‘Low-cost airlines responsible for air transport climate debate’
At the International Air Transport Association (IATA) summit, Carsten Spohr points fingers at low-cost airlines. The president of the association and CEO of Lufthansa says their price policy not only affects the industry’s profit margin but it’s also the base for the current climate debate.
Spohr also commented on Lufthansa’s purchase of Brussels Airlines and the turmoil surrounding the company. “Since Lufthansa invested, the airline has grown: Brussels Airlines has more planes and more employees than before. I hope that most of the stakeholders in Belgium are as happy as we are. We have kept our promises”, declared the CEO of Lufthansa.
But the main issue on everyone’s lips at the IATA summit in Seoul: climate.
Low-cost airlines as culprit
“There’s something wrong when you pay less than ten euro to fly hundreds of kilometers, it’s less than the taxi or parking. I believe that there’s an imbalance between the price, the value and the impact of these flights on the environment”, declared Carsten Spohr.
“I don’t blame them to pollute, we’ve got one of the biggest low-cost airline (Eurowings). But I think that the price must be properly related to the service, otherwise politicians have arguments against us”, continues the CEO. He further notes that air transport only accounts for 2% of the worldwide CO2 emissions.
‘The right price’
“I’m very proud that we managed to democratize air travel around the world. But the extreme of a 5-euro ticket creates discussions that don’t serve the air transport sector”, adds the newly appointed IATA president.
According to him, airlines are always seen as a major culprit. He pushes other air transport actors to reduce their carbon footprint as well.
‘It’s up to us to answer’
In Sweden, air transport is going through some tough times. With the ‘Flygskam’ movement – or ‘flying shame’ – people chose other alternatives and airlines numbers have dropped. “We’ve lost 5% compared to last year on domestic flights”, explains Scandinavian SAS airline CEO, Rickard Gustafsson. According to him, air transport has become the climate debate scapegoat.
“Green political parties use air transport as the symbol of air pollution, and it’s working. It’s now up to us to answer”, he explains, “airlines have to communicate better. Climate change is a reality.”
Since February, the Scandinavian airline automatically compensates its passenger’s carbon footprint. It doesn’t cost anything to the passenger but it represents an important investment for the airline. According to SAS CEO, carbon compensation is a better solution than the kerosene tax.

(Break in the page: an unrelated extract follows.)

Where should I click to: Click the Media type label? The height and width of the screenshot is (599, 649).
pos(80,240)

“This tax won’t help anything if the raised amount isn’t automatically used to develop sustainable technologies for airplanes. If that’s not the case, it will have the opposite effect: our profitability is not huge and such a tax will prevent us from investing in less polluting aircrafts”, points out Rickard Gustafsson.

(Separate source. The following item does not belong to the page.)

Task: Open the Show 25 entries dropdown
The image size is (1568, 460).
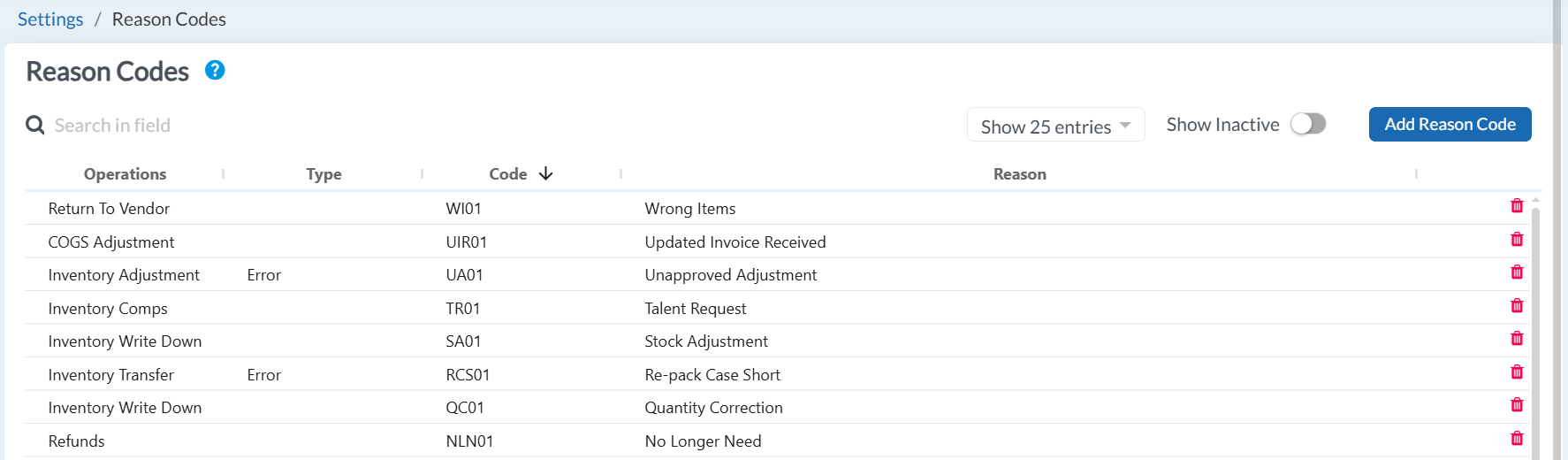Action: (1055, 126)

While the Swedish CEO has completely grasped the urgency of the current climate issue, it’s not the case for all his colleagues. “In Sweden, this preoccupation is in our blood. I note that the debate is starting to grow in Europe or Australia. But not yet in the USA or Asia”, adds Mr Gustafsson.
Yet, for Akbar Al Baker, CEO of Qatar Airways, and Carsten Spohr, the Flygskam is just hype. “It’s bad information provided to young people by politicians who use them”, declares Mr Baker.